With the ever-increasing interest in the sport of ultrarunning has come an explosion of prospective entrants for certain races. This popularity has race directors resorting to lotteries, wait lists and other measures, in some cases just short of asking entrants for their firstborn for entry into their events.
After pushing the entrant numbers as high as possible to accommodate demand within the constraints of permits or the pressure to preserve the runner experience, race directors have gotten creative. Some races like Hardrock have elaborate sub-categories of lotteries to try to find fairness and meet their objectives for the field. Western States 100, the race with 8,000 or so applications for 200 lottery spots, is implementing a new approach in which lottery losers with more than two “losing” years get exponentially increasing odds (its called the ‘n minus one’ provision, and if you figure out how it actually works, please let me know).
The smartest minds in our sport are tackling this issue with the objective of black and white entry rules and “transparency.” And they are failing miserably. But it’s not their fault, bringing a level of order and fairness to the process of entrant selection that satisfies everyone’s desires is an impossible task.
What I see mostly now are just online lotteries held on date X, and then the inevitable waiting list.
But there’s a lot that goes on behind the scenes of an ultra race. A lot is asked of the family and friends who assist the race director in the task of staging races and appreciation needs to be shown to those who help to make an event what it is.

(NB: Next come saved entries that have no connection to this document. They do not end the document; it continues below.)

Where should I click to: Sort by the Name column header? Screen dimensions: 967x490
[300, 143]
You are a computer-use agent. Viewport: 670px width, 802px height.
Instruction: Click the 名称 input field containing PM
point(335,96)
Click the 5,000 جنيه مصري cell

Sometimes this appreciation comes in the form of a simple thank you or a plaque commemorating service, some may receive a small stipend for their efforts. But in many cases others are guaranteed an entry spot into the event itself. That seems fair to me.
Some races allow a certain number of spots to previous winners, podium placers and top 10 runners in their events, as well as spots to winners of other races, and some high-profile runners may be granted a free pass. A few other spots are also sometimes granted to a number of foreign runners requesting entry. And then there are just special friends of the event or director.

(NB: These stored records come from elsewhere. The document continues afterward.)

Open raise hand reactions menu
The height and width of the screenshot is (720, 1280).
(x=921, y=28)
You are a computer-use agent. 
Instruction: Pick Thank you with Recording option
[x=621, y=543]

Race directors who navigate these choppy waters the best are truly talented individuals who have great judgment and common sense to do the right thing. You know it when you see it, and of course it’s obvious when it is lacking.

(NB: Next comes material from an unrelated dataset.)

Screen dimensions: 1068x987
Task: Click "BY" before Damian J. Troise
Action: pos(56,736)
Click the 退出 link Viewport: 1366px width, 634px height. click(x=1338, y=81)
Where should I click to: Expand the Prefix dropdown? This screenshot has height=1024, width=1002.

Sometimes you make a wait list, even “high up” on the wait list, but then you get inexplicably passed by someone well beneath you, and there doesn’t seem to be justice. Sometimes immensely qualified and worthy individuals in the ultra community do not get into big races, while newbies may slide right in.
There’s just no way to make everyone happy. I hear from disgruntled acquaintances and friends from time to time about their disenchantment with the process of selection. Race directors sometimes make decisions that aren’t understood, especially by those on the outside looking in.
No matter what you think your status is, you may find yourself on the outside looking in. It’s happened to me, life goes on and there are other events. Things happen and we can’t always be privy to the reasons why. None of us wants to be excluded from something of interest we’d like to do or to seemingly be discriminated against or looked over. But should you find yourself on the short end of the stick, you can look inside and find a positive in the situation, like any good ultrarunner does every time they lace up and race. With all of the ultras out there, you can go to a plan B for racing at that time of the year. And that could lead you down a path of entirely new experiences and meeting wonderful new people at a race or event you never would have done. With all the great trails out there and people doing epic runs outside the context of a race, maybe an FKT awaits you now.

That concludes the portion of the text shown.